The club president waxed further to state that it’s about more than just Roosevelt’s statue, or any of the statues that have been taken down or defaced by riots and protesters. Perhaps carried by his own logic or the resonance of his voice or words, the young Republican offered a Shakespearean rebuke of Brutus’s “we come to bury Caesar, not to praise him”:

They’re trying to judge people, premodern people, by postmodern standards of morality and by that rate we’ll have no future because we’ll have to erase all of human history.  You have to look at the good people did. No one’s perfect. No one’s a saint. And you could find some flaws, especially in people from the past.
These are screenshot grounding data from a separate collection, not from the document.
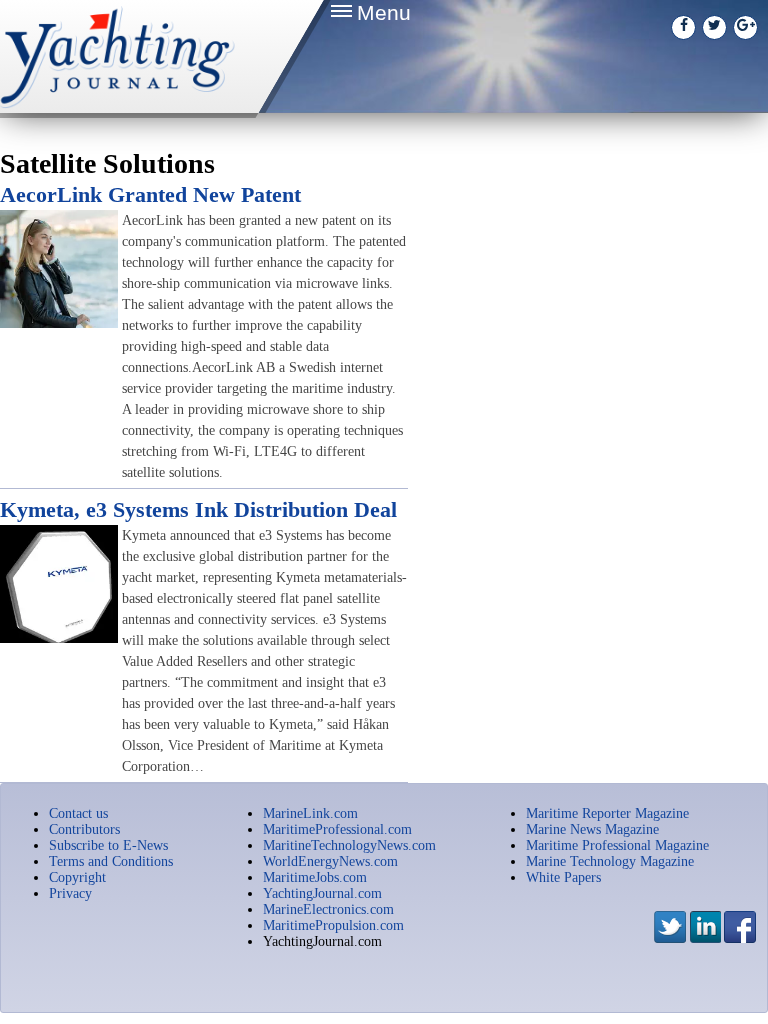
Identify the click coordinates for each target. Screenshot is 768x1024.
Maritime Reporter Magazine (607, 813)
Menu (384, 12)
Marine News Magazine (592, 829)
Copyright (77, 877)
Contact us (78, 813)
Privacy (70, 893)
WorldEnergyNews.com (330, 861)
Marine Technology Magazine (610, 861)
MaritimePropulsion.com (333, 925)
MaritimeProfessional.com (337, 829)
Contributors (84, 829)
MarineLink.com (310, 813)
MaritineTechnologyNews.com (349, 845)
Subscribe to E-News (108, 845)
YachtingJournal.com (322, 893)
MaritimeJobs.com (315, 877)
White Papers (563, 877)
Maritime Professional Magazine (617, 845)
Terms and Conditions (111, 861)
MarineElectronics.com (328, 909)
But that should be no excuse to erase that, we need to learn from the past.

The term “premodern” as a criterion and contrast with “postmodern standards of morality” sounds like the ravings of a college freshman in a term paper on art. As usages in historical analysis, they are arguably juvenile and misplaced. These lyrics in falsetto produce mostly tinnitus to any within hearing range.
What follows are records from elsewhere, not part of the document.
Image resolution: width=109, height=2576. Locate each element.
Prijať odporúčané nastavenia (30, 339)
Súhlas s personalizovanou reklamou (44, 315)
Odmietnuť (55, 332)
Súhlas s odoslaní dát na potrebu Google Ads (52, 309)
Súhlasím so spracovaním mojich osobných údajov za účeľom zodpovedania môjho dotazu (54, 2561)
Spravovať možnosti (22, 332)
Even those most ignorant of history would not conclude that the removal of TR’s statute in front of the museum would erase history.  The term “premodern” as a criterion and contrast with “postmodern standards of morality” sounds like the ravings of a college freshman in a term paper on art. As usages in historical analysis, they are arguably juvenile and misplaced. These lyrics in falsetto produce mostly tinnitus to any within hearing range.

However young NYC Republicans might be, one wonders at what stage of maturity these folks might be positioned to judge “premodern people.” Would the cohort of such premoderns commence after TR?  After Barry Goldwater? After Ronald Reagan? After Newt Gingrich?    One might further suppose that “postmodern standards of morality” are those of the current POTUS which, according to P45, exhibit no flaws.
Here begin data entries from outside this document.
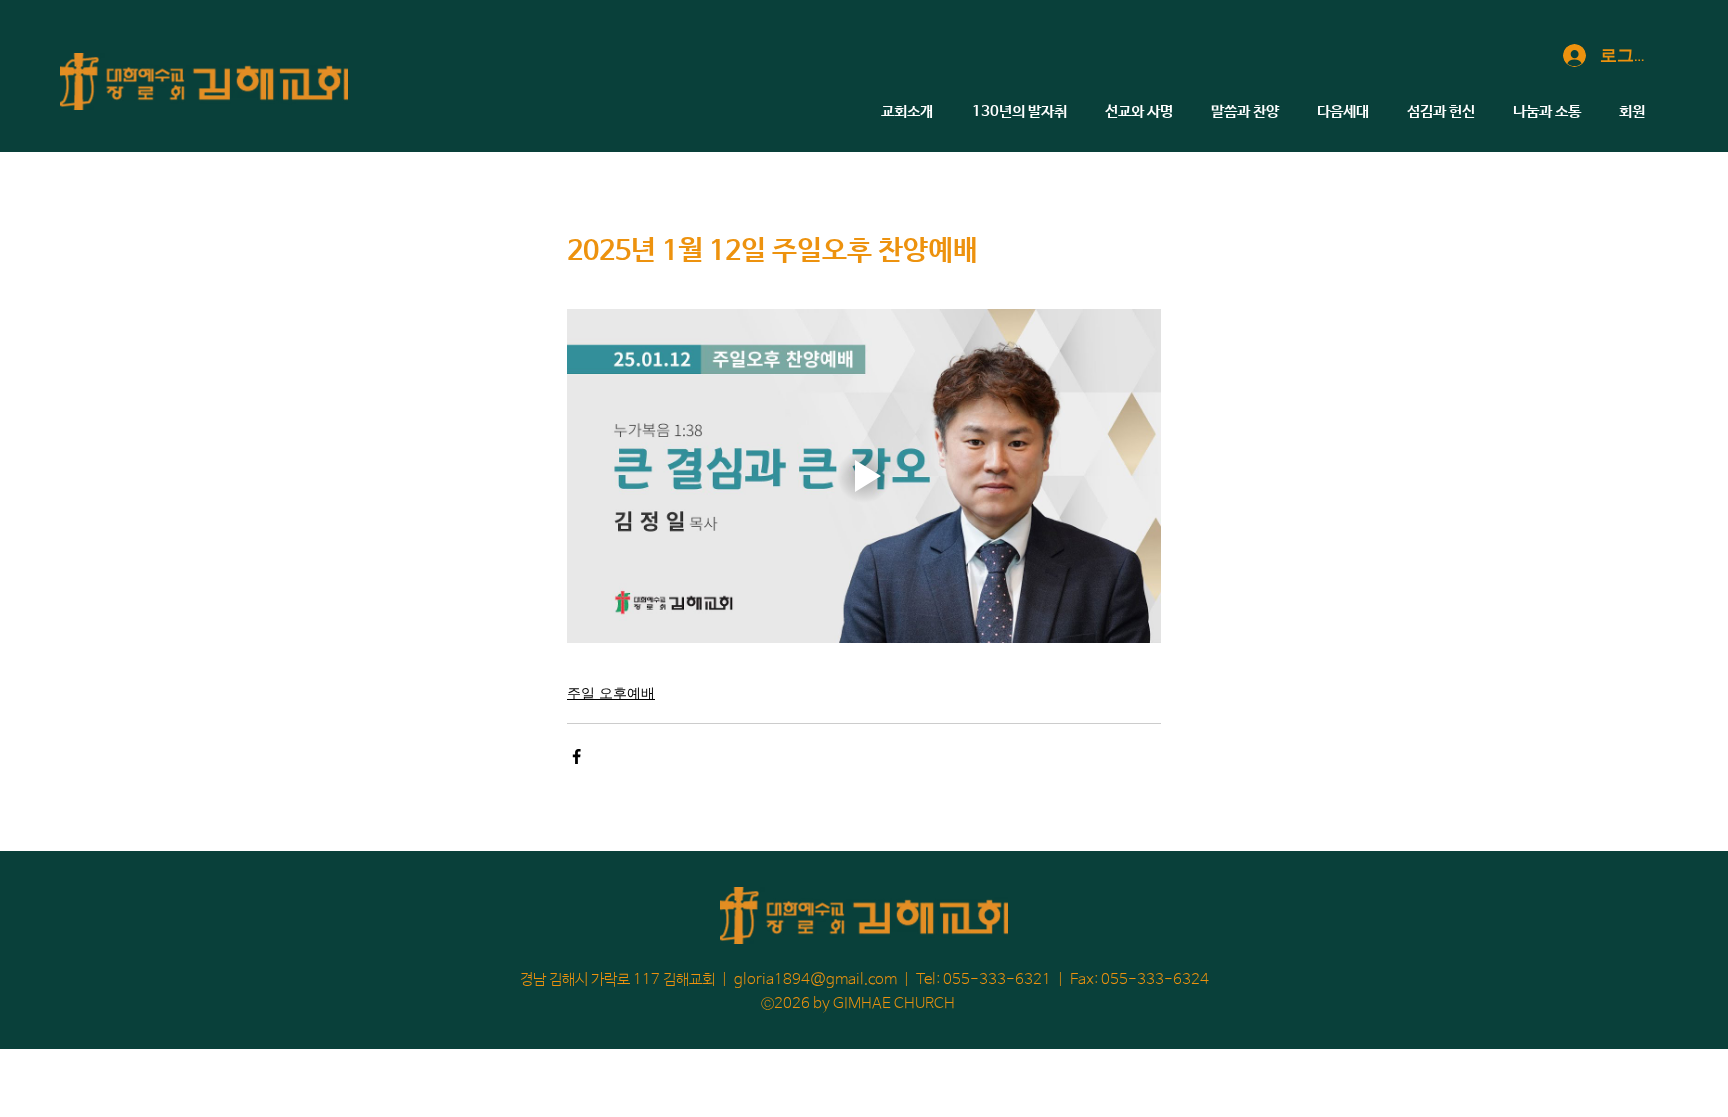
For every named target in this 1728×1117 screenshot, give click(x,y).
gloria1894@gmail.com (815, 979)
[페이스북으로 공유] (576, 756)
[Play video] (864, 476)
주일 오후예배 (611, 692)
Teddy Roosevelt’s accomplishments are rather well-known and bear little repeating. His stance on racial relations arose early in his administration as the first president to have a Black man, Booker T. Washington, dine with him at the White House.

Roosevelt also established an entirely Black cabinet of advisers, something no other president repeated until his cousin, Franklin Delano Roosevelt, organized a similar cabinet to help African-Americans during the Great Depression.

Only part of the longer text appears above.